Un des films les plus attendus de 2023, « The Whale » était projeté hier en avant-première au cinéma Utopia. L’occasion pour nous de découvrir le nouveau long-métrage de Darren Aronofsky. Deux heures plus tard, et malgré une grande excitation, le constat semble évident : non, « The Whale » n’est pas à la hauteur de nos espérances, malgré certaines qualités évidentes.

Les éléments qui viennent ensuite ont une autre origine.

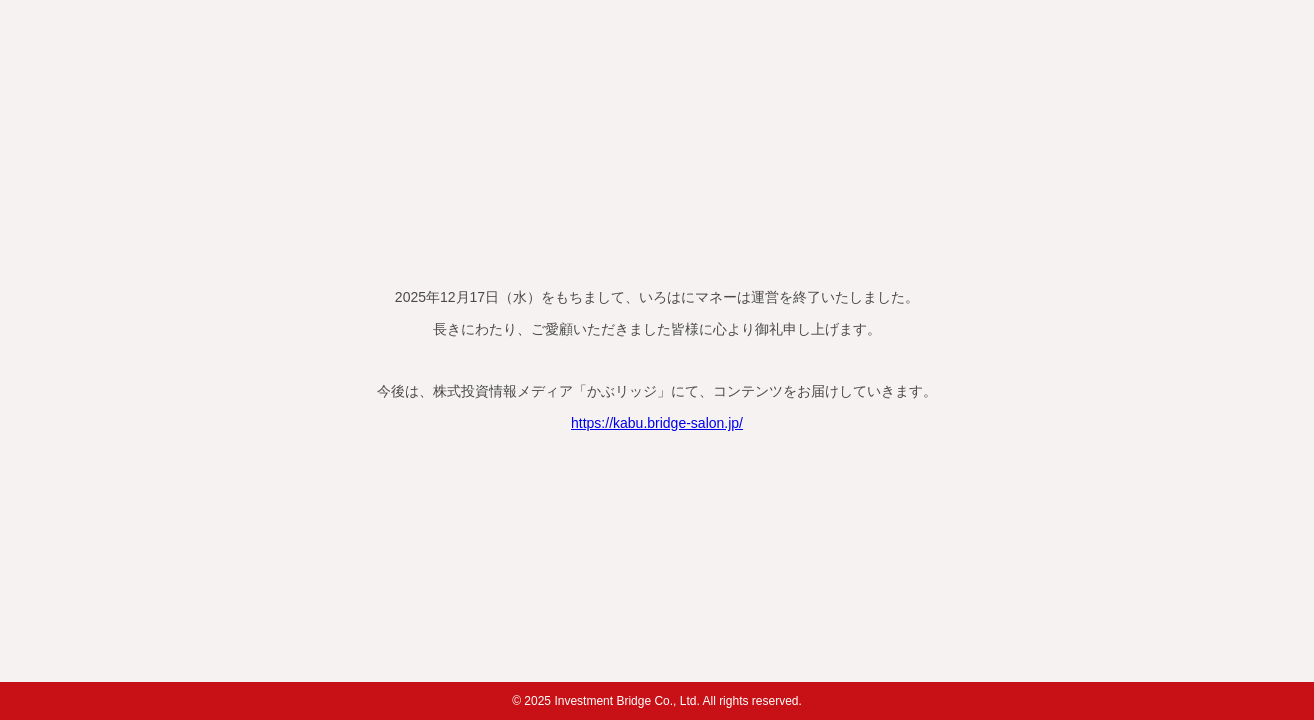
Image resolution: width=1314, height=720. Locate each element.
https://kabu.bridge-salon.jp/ (657, 423)
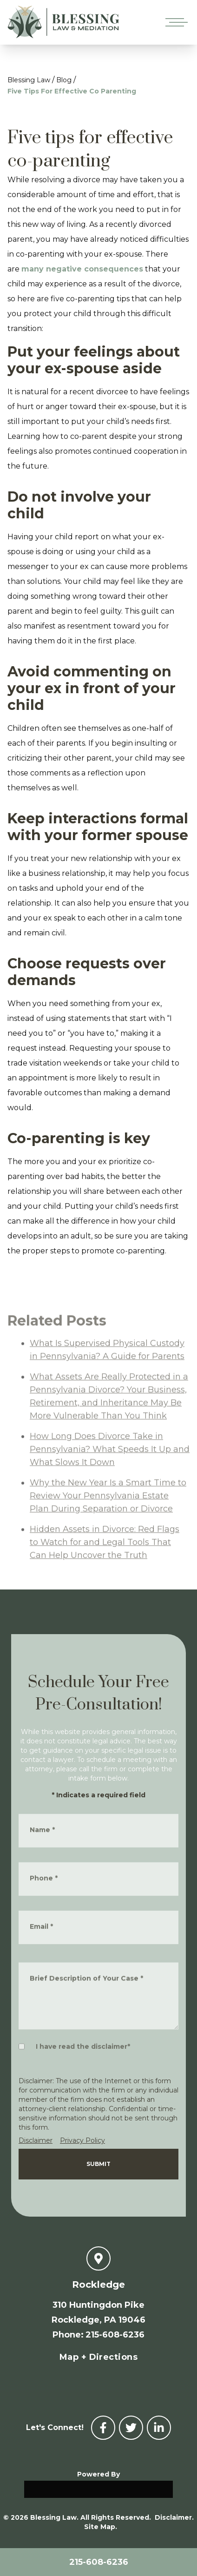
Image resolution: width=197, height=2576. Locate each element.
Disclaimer (36, 2140)
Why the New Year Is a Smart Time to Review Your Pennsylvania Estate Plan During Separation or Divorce (108, 1534)
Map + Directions (98, 2357)
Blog (64, 80)
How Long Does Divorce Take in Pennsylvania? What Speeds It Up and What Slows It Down (110, 1487)
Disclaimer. (174, 2517)
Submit (98, 2163)
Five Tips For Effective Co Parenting (71, 91)
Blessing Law (28, 80)
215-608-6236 (98, 2562)
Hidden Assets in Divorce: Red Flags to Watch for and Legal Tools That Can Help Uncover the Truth (104, 1580)
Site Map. (100, 2527)
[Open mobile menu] (174, 22)
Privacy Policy (82, 2140)
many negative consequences (82, 269)
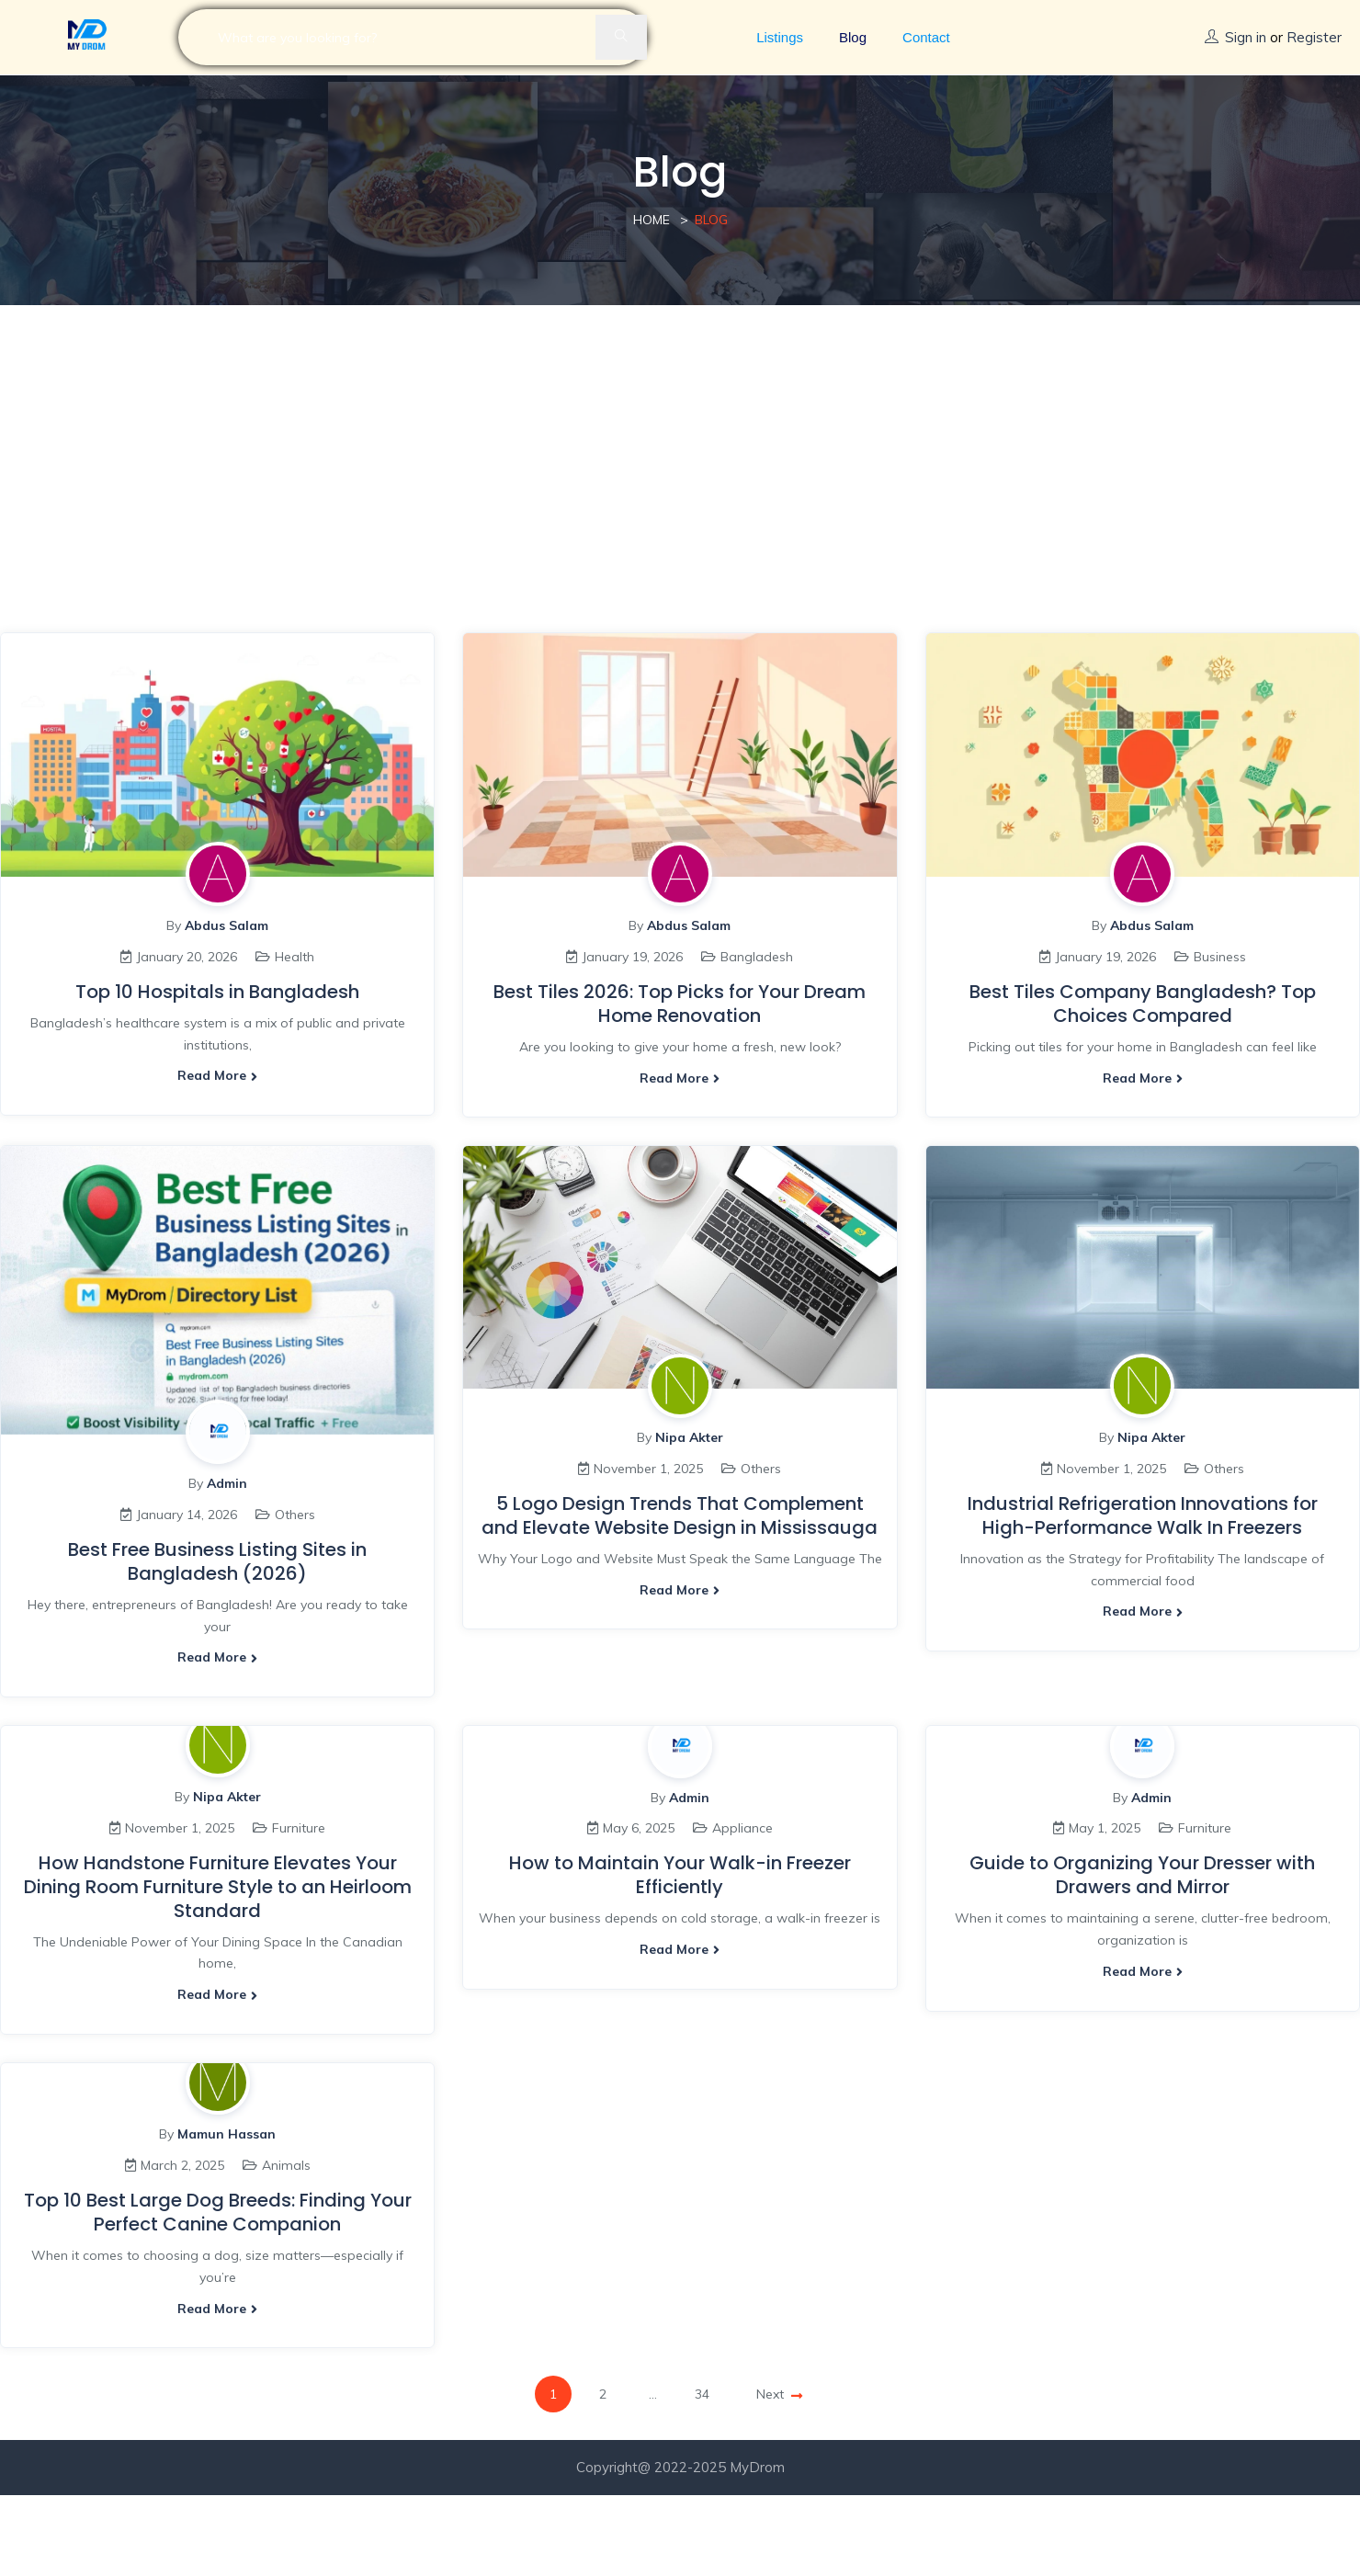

The Whale, de Darren Aronofsky : ★★☆☆☆

Six ans. Voilà le temps passé entre la sortie de The Whale, et le dernier film du réalisateur Darren Aronofsky, « Mother ». Un précédent long métrage qui n’avait pas emballé les critiques – à juste titre – mais qui ne saurait remettre en question le pedigree impressionnant du cinéaste américain. Pi, Requiem for a Dream, The Wrestler, ou encore Black Swan : il n’est pas outrancier de dire que dans le 21e siècle, Aronofsky a offert, à de nombreuses reprises, des films mémorables qui, s’ils ont pu diviser par moments, ne laissaient personne insensibles. L’ancien étudiant d’Harvard, de par sa filmographie n’a jamais hésité à appuyer à fond, avec plus (Requiem for a Dream, Pi, The Fountain, Black Swan) ou moins (Mother, Noé) de succès dans le rendu final. Et la lecture du synopsis promettait un film capable de prendre aux tripes, entre un scénario écrit par Hunter – auteur de la pièce de théâtre adaptée ici – et une réalisation souvent extrême d’Aronofsky. Hélas, après les deux heures du film, le constat est implacable : bien que maîtrisé, policé, The Whale passe à côté et ne peut être considéré ni mémorable, choquant ou brillant.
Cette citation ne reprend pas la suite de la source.